Can you point me at any such documented convention? Examples of who uses this today? Are there any well-known MCP clients that can use this, for example? It'd be great to understand in particular what the benefit would be of issuing an access token for this purpose as opposed to just doing the client registration non-dynamically.

Otherwise it's pretty hard to design an implementation without understanding how it would be used in practice.

kentonv avatar May 19 '25 19:05 kentonv

there has to be some additional agreement between them about how the token is issued and checked.

This is correct. I'll make an example of real use case to expand on this part, and where in the business this is helpful (and sometimes required). Let's assume there is a multi-tenant service named MyDocumentCloud (resource server), that contains user/customer data. This may be sensitive data (legal, financial, health, etc), that is, access is regulated or subject to some verification process to comply with the law. Users can autonomously create an account and pay for the services the MyDocumentCloud offers. The company that owns MyDocumentCloud wants to provide additional functionalities through partners (or vendors), and want to leverage a standard to let them onboard in a self-service manner. However, before enabling the technical process that allows partners to onboard, MyDocumentCloud must perform some verification to comply with regulations, for each partner. These verifications are not technical, but mostly bureaucratic (e.g. compliance). Once MyDocumentCloud validates the compliance level of each individual partner, they provide an access token (valid for a short time) in order to allow the partner to onboard in a self-service manner, through DCR. The way this token is exchanged can be through a shared password vault, a secrets manager or other similar means, this is not relevant. What is important is the the trust that is established before allowing the partner to self-register. If MyDocumentCloud cannot guarantee to their customers that only trusted and compliant partners can potentially have access to their data, it's going to lose its compliance. This is even more applicable when the customer is not a user, but another company, which requires the entire compliance chain (that is, the service and all the vendors it relies on) to be verified before they can sign their contract for the service. The implication, of course, is that MyDocumentCloud will not be able to integrate with many services out there that assume the registration is open, but this is actually desirable in this scenario.

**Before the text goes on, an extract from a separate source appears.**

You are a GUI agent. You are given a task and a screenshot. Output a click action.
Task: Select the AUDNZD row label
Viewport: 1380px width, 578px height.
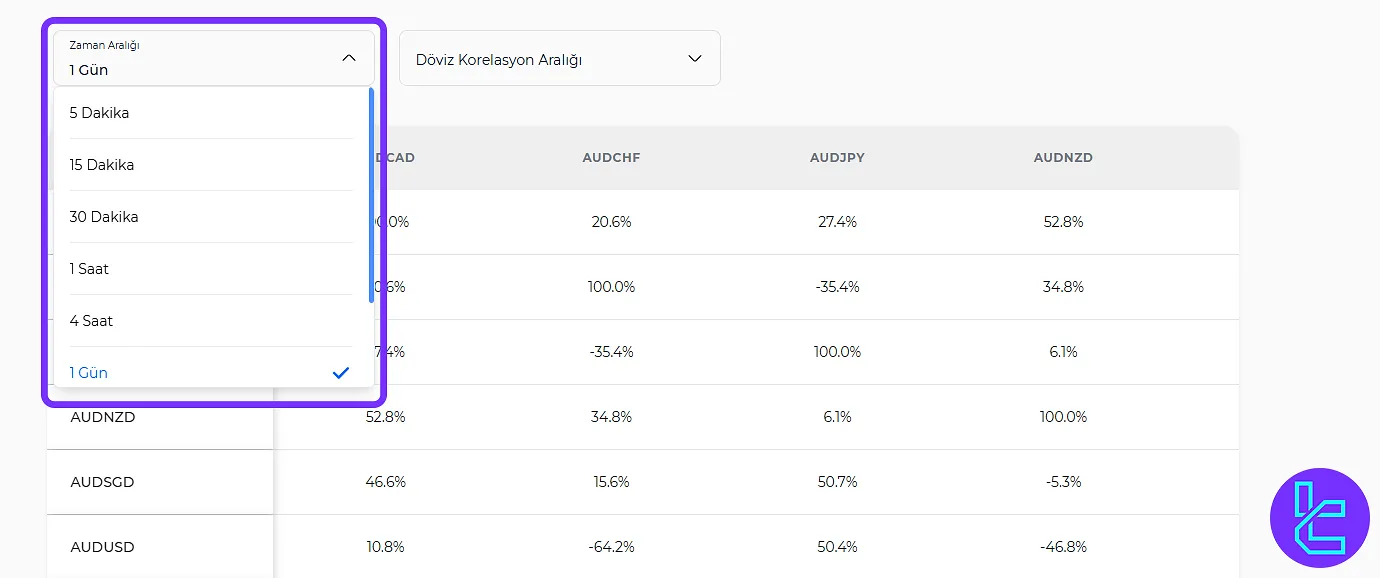tap(102, 417)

Are there any well-known MCP clients that can use this, for example?

This is not trivial, unfortunately. There may be vendors out there supporting both cases (with/without initial auth token), but when they need to sign an agreement, I'm quite sure there's no much technical effort to support the initial auth, on the client side.

P.S. Regarding the implementation, my suggestion is it could be as simple as adding an optional callback invocation (provided as an optional config parameter) before this line. The callback may receive request headers (or the entire Request object) and return a boolean, for example.